Danes giving more to charity

Charities for illnesses and disabled organisations are raking it in

In the wake of the end of the financial crisis, Danes are once again stepping up their charity efforts, according to new analysis by the charity advocacy organisation Isobro.

The new report showed that from 2009-2013, Danes gave 57 percent more to charity, up from 269 to 422 million kroner.

“We've experienced a gradual increase of support for our collectors since 2002, when we started our analyses.

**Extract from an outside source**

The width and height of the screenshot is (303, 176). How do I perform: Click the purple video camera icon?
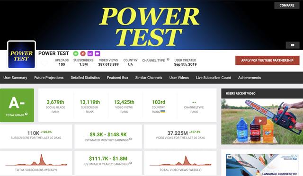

So, in that respect, we haven't really felt the crisis,” Robert Hinnerskov, the secretary general of Isobro, told Kristeligt-Dagblad.

In particular, it is the illness-fighting and disabled organisations that have enjoyed the generous side of Danish charity trends in recent years, with donation figures more than doubling between 2009 and 2013 thanks to an increase of 124 million kroner.

READ MORE: Fear of Ebola causes drop in young volunteers heading to Africa

Cancer strikes a chord
Hinnerskov revealed that charity given out to international aid organisations in Denmark occurred in waves, while smaller organisations really need to struggle to attract funds.

Charities for illnesses, such as cancer, are big winners because it strikes a chord with the average Dane, who may have experienced someone close to them struggling with the illness, according to Domen Bajde, a lecturer in consumer habits at the University of Southern Denmark.

“Everyone knows someone who has had cancer, and we can easily imagine ourselves being struck by the illness,” Bajde said.

“People 'save' themselves in the short term, while saving the planet or starving children in Africa becomes a more distant priority. It doesn't mean we are selfish though, because people often donate for unselfish reasons.”